C is fastest (was: McMaster University Creates Open Source eHealth Records System)
Jon VanAlten
vanaltj-Re5JQEeQqe8AvxtiuMwx3w at public.gmane.org
Wed Oct 14 14:53:17 UTC 2009
On Wed, Oct 14, 2009 at 9:55 AM, Lennart Sorensen
<lsorense-1wCw9BSqJbv44Nm34jS7GywD8/FfD2ys at public.gmane.org> wrote:
>
> Some of us don't like seeing perfectly good hardware being wasted by
> lazy ass idiot programmers.
>
> Also some of us work on embedded hardware and really hate wasting CPU
> on stupid languages.
>
Not being the best tool for a particular task doesn't make a tool
useless or stupid.
> Saving developer time is highly overrated. How about the time of the
> tester you waste, the resources of customers you waste, etc.
>
The lazy ass idiot programmers you speak of earlier are capable of
such wastage regardless of the language used.

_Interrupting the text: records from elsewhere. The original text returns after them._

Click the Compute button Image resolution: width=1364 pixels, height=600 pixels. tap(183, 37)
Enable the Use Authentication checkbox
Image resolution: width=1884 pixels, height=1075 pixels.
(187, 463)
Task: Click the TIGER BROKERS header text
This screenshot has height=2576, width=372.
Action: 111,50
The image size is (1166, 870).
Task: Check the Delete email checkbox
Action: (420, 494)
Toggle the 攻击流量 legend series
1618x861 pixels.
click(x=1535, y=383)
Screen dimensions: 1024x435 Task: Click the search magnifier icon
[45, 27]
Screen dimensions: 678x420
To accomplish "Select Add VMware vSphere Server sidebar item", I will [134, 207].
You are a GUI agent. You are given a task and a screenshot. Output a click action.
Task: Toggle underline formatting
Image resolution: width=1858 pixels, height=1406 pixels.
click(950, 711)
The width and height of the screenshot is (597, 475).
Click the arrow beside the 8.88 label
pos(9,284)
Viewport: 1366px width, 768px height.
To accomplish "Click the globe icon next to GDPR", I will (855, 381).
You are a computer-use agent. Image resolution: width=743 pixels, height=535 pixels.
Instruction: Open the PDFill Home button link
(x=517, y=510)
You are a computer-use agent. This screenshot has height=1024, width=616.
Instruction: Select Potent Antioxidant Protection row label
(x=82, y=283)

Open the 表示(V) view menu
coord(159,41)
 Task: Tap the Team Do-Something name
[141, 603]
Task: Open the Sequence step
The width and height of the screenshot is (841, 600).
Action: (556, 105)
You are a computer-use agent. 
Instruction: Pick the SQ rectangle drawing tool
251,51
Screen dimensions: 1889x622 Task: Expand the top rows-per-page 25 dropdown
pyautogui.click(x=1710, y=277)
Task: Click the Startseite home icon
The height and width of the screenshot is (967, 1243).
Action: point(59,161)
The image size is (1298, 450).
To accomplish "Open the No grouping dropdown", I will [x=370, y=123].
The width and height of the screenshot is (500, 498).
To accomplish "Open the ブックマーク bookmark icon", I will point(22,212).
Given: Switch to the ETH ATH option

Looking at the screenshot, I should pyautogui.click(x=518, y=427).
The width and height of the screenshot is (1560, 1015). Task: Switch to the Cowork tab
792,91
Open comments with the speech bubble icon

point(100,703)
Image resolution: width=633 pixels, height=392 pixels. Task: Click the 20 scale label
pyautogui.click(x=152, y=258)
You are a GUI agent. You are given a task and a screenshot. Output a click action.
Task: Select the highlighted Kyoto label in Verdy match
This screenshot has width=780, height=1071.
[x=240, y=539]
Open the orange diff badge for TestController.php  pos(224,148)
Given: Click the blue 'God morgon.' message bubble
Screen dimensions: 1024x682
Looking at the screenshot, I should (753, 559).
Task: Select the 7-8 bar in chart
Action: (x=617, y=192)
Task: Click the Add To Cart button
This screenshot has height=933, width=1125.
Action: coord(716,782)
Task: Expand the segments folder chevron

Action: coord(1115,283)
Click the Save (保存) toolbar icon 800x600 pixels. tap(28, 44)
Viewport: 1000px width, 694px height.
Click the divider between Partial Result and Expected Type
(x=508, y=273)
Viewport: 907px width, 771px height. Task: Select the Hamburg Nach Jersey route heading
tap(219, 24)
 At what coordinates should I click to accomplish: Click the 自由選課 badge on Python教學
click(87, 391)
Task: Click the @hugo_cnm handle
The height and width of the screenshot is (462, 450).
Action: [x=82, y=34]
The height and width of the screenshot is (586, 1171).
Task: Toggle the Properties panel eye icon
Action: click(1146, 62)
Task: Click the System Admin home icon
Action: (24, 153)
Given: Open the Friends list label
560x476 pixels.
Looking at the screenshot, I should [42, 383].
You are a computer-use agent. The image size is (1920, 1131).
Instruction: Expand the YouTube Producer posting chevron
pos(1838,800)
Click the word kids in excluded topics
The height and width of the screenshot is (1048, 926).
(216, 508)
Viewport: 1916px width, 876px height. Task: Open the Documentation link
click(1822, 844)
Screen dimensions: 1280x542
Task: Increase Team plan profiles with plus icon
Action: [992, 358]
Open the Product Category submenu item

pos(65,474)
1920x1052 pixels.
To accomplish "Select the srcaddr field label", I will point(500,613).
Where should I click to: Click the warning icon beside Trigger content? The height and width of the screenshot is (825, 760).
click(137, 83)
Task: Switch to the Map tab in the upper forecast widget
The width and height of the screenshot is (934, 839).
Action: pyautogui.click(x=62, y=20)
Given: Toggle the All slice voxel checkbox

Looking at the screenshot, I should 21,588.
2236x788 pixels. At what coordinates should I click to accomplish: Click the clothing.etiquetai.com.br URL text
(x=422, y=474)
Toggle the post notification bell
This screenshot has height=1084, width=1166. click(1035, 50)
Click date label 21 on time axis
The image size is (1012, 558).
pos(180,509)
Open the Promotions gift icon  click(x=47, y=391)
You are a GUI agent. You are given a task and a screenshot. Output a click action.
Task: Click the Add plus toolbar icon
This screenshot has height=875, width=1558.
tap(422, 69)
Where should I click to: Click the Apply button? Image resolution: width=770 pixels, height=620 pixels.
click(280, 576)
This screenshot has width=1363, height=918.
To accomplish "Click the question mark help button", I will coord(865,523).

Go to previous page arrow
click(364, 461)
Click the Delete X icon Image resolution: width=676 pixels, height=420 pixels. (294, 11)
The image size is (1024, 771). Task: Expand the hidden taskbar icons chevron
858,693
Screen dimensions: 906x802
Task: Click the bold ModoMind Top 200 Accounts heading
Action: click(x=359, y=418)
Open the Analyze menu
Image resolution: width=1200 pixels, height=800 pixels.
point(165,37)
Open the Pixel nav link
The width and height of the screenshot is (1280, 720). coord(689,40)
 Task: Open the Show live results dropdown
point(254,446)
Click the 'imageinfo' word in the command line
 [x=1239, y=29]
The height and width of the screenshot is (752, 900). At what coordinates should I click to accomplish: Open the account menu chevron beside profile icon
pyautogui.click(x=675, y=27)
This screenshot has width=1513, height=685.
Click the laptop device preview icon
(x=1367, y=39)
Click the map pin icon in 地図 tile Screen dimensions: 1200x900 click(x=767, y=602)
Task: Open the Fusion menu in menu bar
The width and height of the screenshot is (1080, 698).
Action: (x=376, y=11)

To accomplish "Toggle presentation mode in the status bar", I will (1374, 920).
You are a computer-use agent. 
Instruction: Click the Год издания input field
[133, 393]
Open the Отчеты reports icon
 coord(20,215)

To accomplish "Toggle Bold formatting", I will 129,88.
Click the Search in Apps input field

>> I'll also contend that, except for very short programs, a system written
>> in Smalltalk or Java, running with Animorphic VM ideas, could run faster
>> than a well written C version. There are two reasons. One, once a
>> program gets big enough, you need to do memory mgmt, and the VM's
>> garbage collection would probably do a better job than ad hoc code. Two,
>> the VM optimizations are discovered and applied at runtime, and it will
>> find optimizations that developers could not have imagined, when looking
>> at a small bit of code -- i.e. like what happens when the global
>> optimization switch is used for a C compiler.
>
> Java's garbage collection has always been amazingly bad. Java might
> actually become almost useful if it let the developer do the memory
> management.
>
Again, "not useful for my particular needs" does not imply "not useful
at all". Even accepting your premise that Java's garbage collection
is inefficient, there are use cases where one is less concerned with
CPU cycles. The average desktop or laptop on the market today is
grossly overpowered relative to the typical use of "Joe Consumer".
I think that where Java's strength lies is in the wide range of
preexisting functionality already built into the language. Of course,
to make good use of these a programmer must not be lazy or stupid,
good Java programmers have invested a lot of time in learning the
multitude of classes made available. And the fact that there
continues to be improvements made in the efficiency, ie Hotspot, of
the language at runtime just sweetens the deal.
cheers,
jon
ps: I say these things, but also my personal preference is for C. I
do like the low level of abstraction, and literal control over memory,
and the potential for efficiency esp. with a good optimizing compiler.
But I can also see that there are uses for higher level languages
such as Java, with its myriad of libraries.